# classifierAgent: Machine Learning Classification Python Package
![Python](https://img.shields.io/badge/Python-3776AB?style=for-the-badge&logo=python&logoColor=white)
![Scikit-Learn](https://img.shields.io/badge/scikit_learn-F7931E?style=for-the-badge&logo=scikit-learn&logoColor=white)
# Overview
This Python package provides a comprehensive solution for performing classification tasks using various popular machine learning algorithms. It allows you to read a dataset, preprocess it, train multiple classifiers, perform hyperparameter tuning, and visualize model performance. Additionally, it provides options for scaling data, saving trained models, and customizing the output display.
# Features
1. **Classification Algorithms**:
- Logistic Regression
- K-Nearest Neighbors
- Decision Tree
- Random Forest
- Gradient Boosting
- Support Vector Classifier
- Gaussian Naive Bayes
- Bernoulli Naive Bayes
2. **Advanced Functionality**:
- **Data Scaling**: Options for Min-Max Scaling or Standard Normalization.

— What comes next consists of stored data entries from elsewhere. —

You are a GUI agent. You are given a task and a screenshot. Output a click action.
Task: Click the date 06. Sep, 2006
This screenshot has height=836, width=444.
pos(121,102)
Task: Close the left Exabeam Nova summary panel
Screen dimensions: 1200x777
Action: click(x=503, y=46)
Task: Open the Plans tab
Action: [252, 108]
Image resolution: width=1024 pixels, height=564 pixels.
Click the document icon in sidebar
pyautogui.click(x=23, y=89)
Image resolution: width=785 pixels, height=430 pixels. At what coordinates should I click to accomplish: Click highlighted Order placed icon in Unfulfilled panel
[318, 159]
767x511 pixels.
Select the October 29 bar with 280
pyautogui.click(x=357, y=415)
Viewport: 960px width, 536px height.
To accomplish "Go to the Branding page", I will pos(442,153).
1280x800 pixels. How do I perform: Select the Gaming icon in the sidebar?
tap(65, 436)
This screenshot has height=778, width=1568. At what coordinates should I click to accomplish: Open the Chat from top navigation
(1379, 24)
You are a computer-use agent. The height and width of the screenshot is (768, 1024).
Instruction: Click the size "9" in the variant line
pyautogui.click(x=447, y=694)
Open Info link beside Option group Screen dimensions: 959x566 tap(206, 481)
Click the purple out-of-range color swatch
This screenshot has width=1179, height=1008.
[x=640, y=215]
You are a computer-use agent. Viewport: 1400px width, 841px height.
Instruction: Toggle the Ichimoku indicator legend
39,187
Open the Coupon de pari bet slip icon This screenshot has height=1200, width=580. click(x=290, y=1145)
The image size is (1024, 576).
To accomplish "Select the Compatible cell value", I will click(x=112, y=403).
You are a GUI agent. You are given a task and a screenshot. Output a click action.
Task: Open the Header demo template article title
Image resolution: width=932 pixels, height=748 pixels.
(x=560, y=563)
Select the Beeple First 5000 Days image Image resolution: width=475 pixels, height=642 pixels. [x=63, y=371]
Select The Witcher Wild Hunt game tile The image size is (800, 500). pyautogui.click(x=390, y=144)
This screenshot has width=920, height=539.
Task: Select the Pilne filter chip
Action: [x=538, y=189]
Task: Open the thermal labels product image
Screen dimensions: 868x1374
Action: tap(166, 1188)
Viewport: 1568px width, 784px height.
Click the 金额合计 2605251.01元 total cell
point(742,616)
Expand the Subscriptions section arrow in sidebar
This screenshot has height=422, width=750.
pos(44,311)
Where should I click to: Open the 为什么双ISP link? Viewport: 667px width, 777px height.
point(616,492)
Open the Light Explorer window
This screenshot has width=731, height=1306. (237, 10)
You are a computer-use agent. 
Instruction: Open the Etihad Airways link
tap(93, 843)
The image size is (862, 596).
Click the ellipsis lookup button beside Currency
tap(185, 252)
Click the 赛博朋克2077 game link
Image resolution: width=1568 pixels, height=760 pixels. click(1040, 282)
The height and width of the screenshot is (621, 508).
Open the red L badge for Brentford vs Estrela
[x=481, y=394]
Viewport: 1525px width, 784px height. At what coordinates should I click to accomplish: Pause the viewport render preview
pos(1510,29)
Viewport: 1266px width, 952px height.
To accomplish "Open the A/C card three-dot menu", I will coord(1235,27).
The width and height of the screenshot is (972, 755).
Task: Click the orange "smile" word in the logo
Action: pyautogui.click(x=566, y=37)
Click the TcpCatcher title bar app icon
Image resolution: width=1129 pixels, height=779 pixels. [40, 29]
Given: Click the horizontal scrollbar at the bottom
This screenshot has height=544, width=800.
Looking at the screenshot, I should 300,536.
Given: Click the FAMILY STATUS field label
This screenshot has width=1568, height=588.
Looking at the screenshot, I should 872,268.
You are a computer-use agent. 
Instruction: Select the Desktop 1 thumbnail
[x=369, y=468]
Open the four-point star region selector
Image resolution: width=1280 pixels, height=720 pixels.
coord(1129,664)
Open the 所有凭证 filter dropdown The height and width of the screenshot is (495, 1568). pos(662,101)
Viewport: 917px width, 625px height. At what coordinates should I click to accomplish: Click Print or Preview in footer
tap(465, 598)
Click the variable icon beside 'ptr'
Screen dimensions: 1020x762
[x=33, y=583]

- **Hyperparameter Tuning**: Option to perform Grid Search for finding the best model parameters.
- **Model Persistence**: Save and load trained models using `joblib`.
- **Visualization**: Option to plot confusion matrices and detailed classification reports.
- **Cross-Validation**: Evaluate models using cross-validation scores.
- **Configurable Outputs**: Options to control the display of confusion matrices and classification reports.
3. **Results**:
- Returns a DataFrame with model names, accuracy, F1-score, and optionally the best hyperparameters.
## Parameters
The package takes the following parameters as input:
- `dataset`: Path to the CSV or Excel dataset file or a pandas DataFrame.
- `output_column`: Name of the output column containing the target variable.
- `train_test_ratio`: Ratio in which the dataset is divided into train and test splits (must be between 0 and 1).
- `scaling_method` (optional): Method to scale the data ('minmax' or 'normalize').
- `perform_grid_search` (optional): Whether to perform grid search for hyperparameter tuning (default is `False`).
- `save_models` (optional): Whether to save trained models to disk (default is `False`).
- `show_confusion_matrix` (optional): Whether to display confusion matrix plots (default is `False`).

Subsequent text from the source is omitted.